◆ **Aim of the exercise**: Retype, exactly and with both ends included, the lines below from the one containing "Click the 10:24 timestamp in green bubble" through the end; omit the pictures.

Stored data entries:
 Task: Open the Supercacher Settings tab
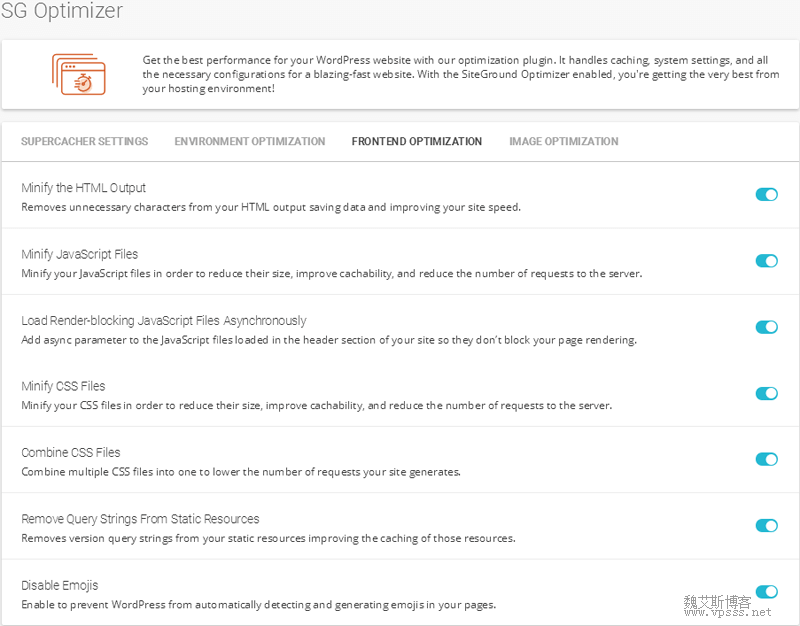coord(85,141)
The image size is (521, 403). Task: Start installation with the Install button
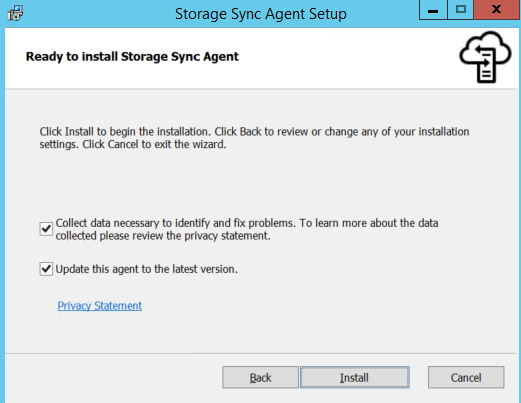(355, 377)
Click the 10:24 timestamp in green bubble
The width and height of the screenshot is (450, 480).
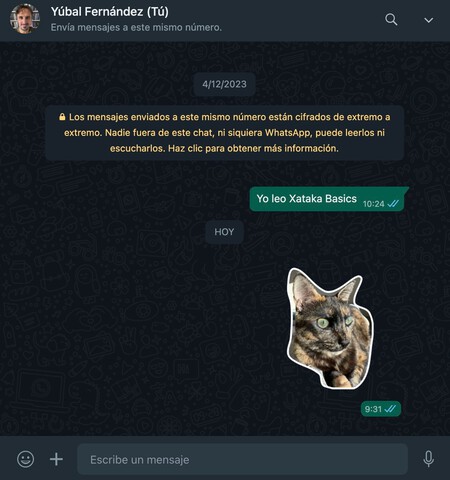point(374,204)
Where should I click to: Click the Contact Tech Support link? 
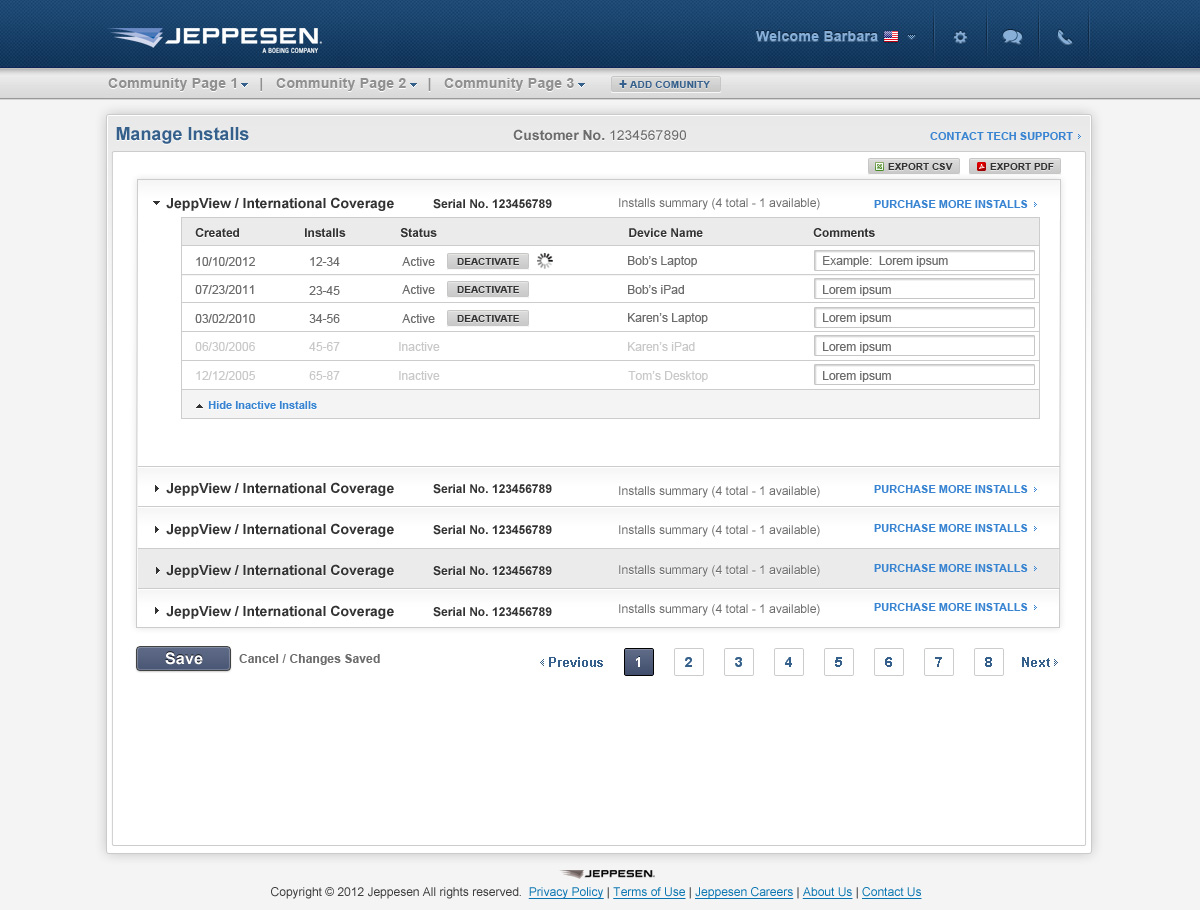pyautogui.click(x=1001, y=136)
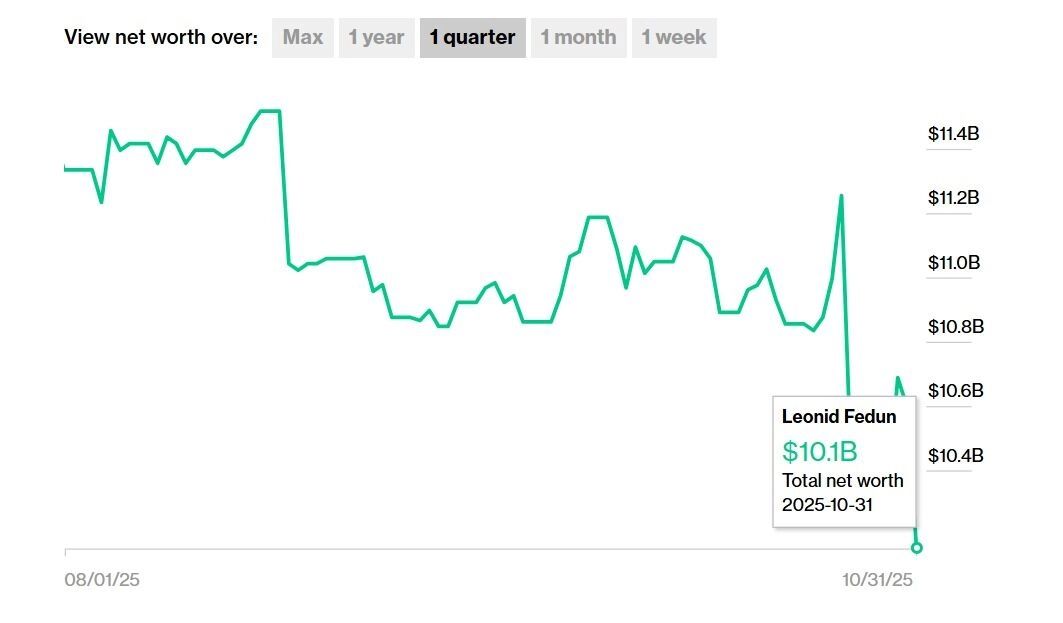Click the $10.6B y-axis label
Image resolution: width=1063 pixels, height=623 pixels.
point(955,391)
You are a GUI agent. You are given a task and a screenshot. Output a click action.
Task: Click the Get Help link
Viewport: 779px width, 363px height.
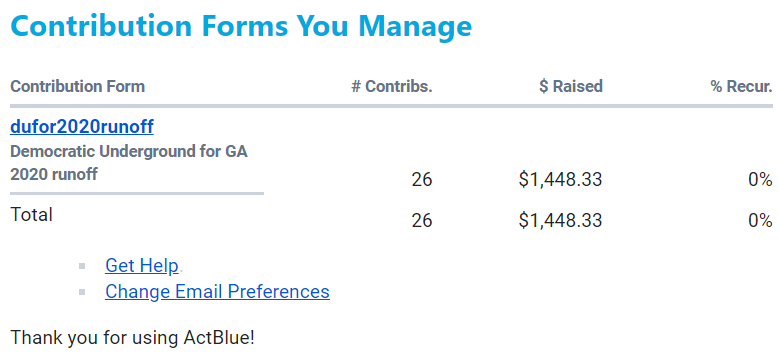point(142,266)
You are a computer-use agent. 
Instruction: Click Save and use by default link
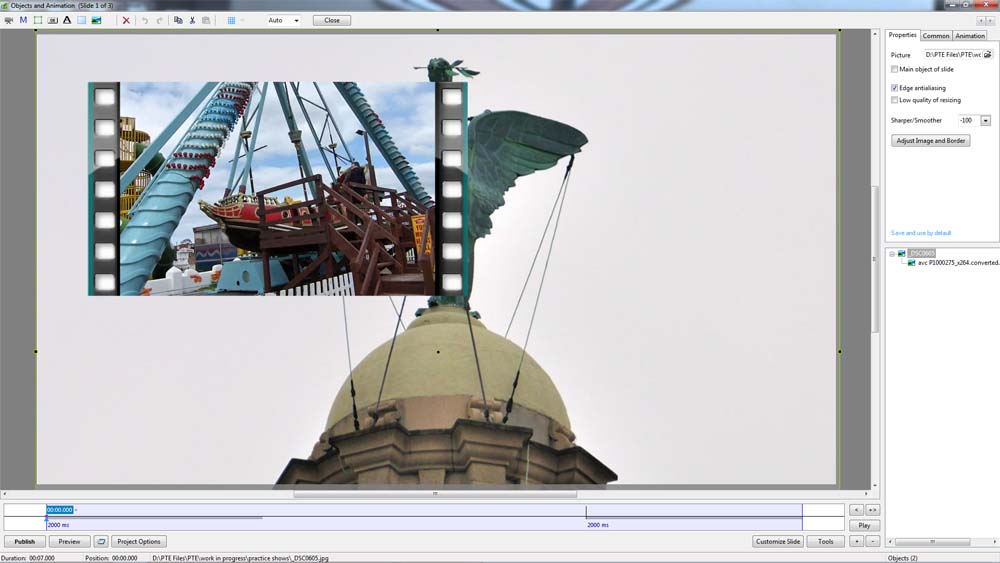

◆ **Solution to this exercise**:
Click the 10:24 timestamp in green bubble
The width and height of the screenshot is (450, 480).
point(374,204)
Where should I click to: Click the Contact Tech Support link? 
pyautogui.click(x=1001, y=136)
Click the $10.6B y-axis label
Image resolution: width=1063 pixels, height=623 pixels.
point(955,391)
You are a GUI agent. You are given a task and a screenshot. Output a click action.
Task: Click the Get Help link
Viewport: 779px width, 363px height.
point(142,266)
You are a computer-use agent. 
Instruction: Click Save and use by default link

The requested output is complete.